Non-steroidal anti-inflammatory drugs (NSAIDs) are widely prescribed and used, especially to treat patients with osteoarthritis and rheumatoid arthritis. Since their introduction as a therapeutic class, a large body of literature has accumulated on the side-effects of these drugs. NSAIDs, through their inhibition of prostaglandin synthesis, can affect the renal and cardiovascular systems. However, the majority of reported side-effects are related to the gastrointestinal (GI) system, and the occurrence of these GI events adds significantly to the disease burden. Several factors have been identified that contribute to the risk of an NSAID-associated GI event.
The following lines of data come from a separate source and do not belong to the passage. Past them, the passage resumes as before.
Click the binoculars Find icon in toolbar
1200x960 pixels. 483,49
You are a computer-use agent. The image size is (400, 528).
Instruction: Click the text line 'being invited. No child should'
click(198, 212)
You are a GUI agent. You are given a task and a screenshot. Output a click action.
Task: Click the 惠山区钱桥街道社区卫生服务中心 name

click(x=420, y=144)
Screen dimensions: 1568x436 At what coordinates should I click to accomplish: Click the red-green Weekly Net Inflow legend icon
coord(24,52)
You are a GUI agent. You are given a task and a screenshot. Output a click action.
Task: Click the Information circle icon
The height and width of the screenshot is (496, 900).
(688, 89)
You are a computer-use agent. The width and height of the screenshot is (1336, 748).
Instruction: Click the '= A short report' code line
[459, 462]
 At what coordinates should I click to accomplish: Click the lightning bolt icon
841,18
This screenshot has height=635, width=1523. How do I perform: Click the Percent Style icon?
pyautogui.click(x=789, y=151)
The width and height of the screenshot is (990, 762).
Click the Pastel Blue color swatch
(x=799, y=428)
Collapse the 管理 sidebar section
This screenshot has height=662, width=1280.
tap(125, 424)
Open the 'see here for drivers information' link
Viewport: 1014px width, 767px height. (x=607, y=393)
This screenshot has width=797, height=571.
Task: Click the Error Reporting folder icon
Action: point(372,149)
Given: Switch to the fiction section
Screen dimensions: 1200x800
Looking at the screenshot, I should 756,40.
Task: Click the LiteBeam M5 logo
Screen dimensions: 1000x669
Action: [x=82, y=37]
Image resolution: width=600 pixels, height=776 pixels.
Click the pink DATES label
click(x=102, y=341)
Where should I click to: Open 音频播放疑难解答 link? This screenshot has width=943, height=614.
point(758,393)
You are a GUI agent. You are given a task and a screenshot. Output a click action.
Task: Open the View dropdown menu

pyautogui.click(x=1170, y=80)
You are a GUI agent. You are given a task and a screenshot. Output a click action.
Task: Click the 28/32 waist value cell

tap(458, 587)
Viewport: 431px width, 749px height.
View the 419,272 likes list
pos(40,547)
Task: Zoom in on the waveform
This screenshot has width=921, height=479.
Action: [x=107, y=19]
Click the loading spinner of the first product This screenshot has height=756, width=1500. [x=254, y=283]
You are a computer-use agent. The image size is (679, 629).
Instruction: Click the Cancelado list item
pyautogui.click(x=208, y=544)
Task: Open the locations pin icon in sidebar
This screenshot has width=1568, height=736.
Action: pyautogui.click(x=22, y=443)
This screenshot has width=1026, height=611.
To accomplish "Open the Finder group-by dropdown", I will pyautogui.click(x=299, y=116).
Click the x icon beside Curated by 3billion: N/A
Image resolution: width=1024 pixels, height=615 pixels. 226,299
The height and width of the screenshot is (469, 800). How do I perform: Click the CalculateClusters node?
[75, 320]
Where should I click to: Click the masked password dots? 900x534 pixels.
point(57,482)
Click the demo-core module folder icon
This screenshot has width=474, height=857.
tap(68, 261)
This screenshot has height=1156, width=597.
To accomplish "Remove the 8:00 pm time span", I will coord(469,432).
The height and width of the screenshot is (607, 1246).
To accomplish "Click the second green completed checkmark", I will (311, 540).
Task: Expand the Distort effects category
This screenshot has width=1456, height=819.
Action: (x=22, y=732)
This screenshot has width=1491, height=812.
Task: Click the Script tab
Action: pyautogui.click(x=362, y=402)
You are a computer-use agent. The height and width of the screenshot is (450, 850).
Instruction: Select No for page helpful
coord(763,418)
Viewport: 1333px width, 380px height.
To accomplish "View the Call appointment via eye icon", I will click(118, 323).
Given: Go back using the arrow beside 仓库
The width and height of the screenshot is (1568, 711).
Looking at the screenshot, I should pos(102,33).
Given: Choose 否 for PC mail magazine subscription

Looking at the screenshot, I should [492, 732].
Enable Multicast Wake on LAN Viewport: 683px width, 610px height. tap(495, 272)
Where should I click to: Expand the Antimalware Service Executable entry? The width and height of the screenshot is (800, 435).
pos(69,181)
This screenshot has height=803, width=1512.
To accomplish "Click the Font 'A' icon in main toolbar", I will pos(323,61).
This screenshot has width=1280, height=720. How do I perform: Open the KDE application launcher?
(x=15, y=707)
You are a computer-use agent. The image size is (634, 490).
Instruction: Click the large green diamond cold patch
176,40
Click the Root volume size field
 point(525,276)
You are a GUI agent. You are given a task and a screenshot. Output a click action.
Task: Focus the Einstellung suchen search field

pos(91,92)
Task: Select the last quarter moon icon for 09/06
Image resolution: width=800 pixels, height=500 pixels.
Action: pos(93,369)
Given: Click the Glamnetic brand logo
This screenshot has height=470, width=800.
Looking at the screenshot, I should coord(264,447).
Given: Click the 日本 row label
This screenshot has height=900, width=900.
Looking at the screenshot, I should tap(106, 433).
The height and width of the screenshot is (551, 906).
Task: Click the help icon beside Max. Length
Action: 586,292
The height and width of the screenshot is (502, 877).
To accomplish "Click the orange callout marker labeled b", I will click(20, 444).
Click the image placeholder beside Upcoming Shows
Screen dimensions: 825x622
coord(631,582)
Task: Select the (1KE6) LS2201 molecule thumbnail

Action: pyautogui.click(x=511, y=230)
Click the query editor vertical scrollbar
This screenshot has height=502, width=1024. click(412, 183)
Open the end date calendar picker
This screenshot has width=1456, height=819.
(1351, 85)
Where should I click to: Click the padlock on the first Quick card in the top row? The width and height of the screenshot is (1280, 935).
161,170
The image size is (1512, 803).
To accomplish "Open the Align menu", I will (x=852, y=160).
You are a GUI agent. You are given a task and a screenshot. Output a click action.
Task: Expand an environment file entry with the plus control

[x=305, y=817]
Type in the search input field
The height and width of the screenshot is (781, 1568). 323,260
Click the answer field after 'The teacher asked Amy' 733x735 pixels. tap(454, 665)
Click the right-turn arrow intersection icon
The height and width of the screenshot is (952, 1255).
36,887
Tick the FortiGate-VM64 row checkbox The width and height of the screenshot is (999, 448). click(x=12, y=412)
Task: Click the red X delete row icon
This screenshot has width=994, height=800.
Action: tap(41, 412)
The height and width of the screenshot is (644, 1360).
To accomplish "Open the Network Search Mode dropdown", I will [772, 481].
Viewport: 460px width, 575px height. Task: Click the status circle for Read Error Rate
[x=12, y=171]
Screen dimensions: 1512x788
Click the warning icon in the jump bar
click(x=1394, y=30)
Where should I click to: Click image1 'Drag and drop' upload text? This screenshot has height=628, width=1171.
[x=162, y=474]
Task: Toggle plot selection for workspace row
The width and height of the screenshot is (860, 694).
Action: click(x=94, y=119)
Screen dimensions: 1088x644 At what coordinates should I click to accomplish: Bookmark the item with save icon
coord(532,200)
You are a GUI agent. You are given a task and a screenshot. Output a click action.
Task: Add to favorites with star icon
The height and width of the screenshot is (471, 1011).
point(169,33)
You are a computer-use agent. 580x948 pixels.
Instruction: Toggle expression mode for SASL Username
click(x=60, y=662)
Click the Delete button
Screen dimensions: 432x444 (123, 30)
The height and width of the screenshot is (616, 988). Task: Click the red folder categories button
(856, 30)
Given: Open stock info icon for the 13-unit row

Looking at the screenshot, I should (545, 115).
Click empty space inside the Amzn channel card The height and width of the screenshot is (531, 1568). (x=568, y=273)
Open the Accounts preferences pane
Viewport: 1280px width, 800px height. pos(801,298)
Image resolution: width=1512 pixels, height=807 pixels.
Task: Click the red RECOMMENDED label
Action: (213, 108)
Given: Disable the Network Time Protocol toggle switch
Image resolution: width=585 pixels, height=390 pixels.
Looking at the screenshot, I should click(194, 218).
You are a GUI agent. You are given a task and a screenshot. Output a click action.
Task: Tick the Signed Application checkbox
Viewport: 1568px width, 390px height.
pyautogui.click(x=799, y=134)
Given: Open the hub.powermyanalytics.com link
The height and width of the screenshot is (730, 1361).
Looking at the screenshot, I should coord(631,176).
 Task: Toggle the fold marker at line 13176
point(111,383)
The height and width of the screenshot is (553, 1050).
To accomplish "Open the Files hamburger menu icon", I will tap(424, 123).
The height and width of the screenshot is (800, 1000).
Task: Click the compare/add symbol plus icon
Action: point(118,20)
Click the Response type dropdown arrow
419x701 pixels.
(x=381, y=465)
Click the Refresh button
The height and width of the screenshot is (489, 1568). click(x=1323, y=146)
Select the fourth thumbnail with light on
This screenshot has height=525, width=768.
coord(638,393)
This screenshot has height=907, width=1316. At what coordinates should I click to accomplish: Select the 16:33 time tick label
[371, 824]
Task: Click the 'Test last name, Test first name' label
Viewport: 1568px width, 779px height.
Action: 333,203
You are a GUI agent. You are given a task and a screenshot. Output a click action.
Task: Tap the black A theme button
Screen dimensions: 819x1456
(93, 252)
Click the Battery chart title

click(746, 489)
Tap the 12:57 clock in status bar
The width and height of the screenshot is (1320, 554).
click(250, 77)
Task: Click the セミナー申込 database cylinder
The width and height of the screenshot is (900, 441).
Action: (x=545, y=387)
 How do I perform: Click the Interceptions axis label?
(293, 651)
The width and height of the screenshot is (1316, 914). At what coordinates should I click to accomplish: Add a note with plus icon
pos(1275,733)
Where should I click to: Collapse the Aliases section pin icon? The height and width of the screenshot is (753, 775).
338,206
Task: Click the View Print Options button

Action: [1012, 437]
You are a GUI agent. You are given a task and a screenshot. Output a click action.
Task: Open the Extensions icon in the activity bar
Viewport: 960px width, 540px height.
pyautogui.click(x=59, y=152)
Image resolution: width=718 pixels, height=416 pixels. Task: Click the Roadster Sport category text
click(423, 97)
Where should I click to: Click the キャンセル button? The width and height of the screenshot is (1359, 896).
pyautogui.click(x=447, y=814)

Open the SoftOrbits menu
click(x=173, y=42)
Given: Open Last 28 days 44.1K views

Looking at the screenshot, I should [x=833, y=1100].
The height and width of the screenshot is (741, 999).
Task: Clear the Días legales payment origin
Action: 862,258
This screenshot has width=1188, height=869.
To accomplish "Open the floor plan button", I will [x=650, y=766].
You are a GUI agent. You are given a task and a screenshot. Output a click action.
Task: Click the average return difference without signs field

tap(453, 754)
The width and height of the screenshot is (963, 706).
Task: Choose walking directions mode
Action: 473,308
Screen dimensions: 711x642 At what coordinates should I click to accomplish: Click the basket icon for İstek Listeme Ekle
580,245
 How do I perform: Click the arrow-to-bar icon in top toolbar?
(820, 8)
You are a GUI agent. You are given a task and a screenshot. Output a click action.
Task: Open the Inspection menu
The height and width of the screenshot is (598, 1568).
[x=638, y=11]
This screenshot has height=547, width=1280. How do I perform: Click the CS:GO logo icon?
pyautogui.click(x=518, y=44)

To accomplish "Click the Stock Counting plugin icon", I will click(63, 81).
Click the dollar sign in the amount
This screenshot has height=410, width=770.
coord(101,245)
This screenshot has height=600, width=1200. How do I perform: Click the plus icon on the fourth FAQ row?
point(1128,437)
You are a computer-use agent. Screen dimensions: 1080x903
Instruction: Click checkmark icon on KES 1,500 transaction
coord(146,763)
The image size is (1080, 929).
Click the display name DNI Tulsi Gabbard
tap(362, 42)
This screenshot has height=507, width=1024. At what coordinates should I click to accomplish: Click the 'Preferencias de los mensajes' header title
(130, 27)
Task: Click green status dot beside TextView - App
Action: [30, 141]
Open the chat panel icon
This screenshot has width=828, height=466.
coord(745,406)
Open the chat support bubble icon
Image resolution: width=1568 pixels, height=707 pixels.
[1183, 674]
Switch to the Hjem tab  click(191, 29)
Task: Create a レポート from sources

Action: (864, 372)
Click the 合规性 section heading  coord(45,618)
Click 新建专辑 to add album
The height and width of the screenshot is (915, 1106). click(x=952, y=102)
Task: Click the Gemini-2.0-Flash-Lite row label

However, when considering risk, especially in clinical trials or observational studies, it is necessary to distinguish between baseline risk and NSAID-attributable risk, since this distinction can affect the results and conclusions of the study; NSAID-attributable risk is present in subjects who have few or no risk factors for upper GI toxicity. Safer NSAIDs, such as the new specific cyclooxygenase-2 inhibitors, when targeted to the appropriate patient (i.e. those with NSAID-attributable risk), should lead to improved outcomes and reduced costs.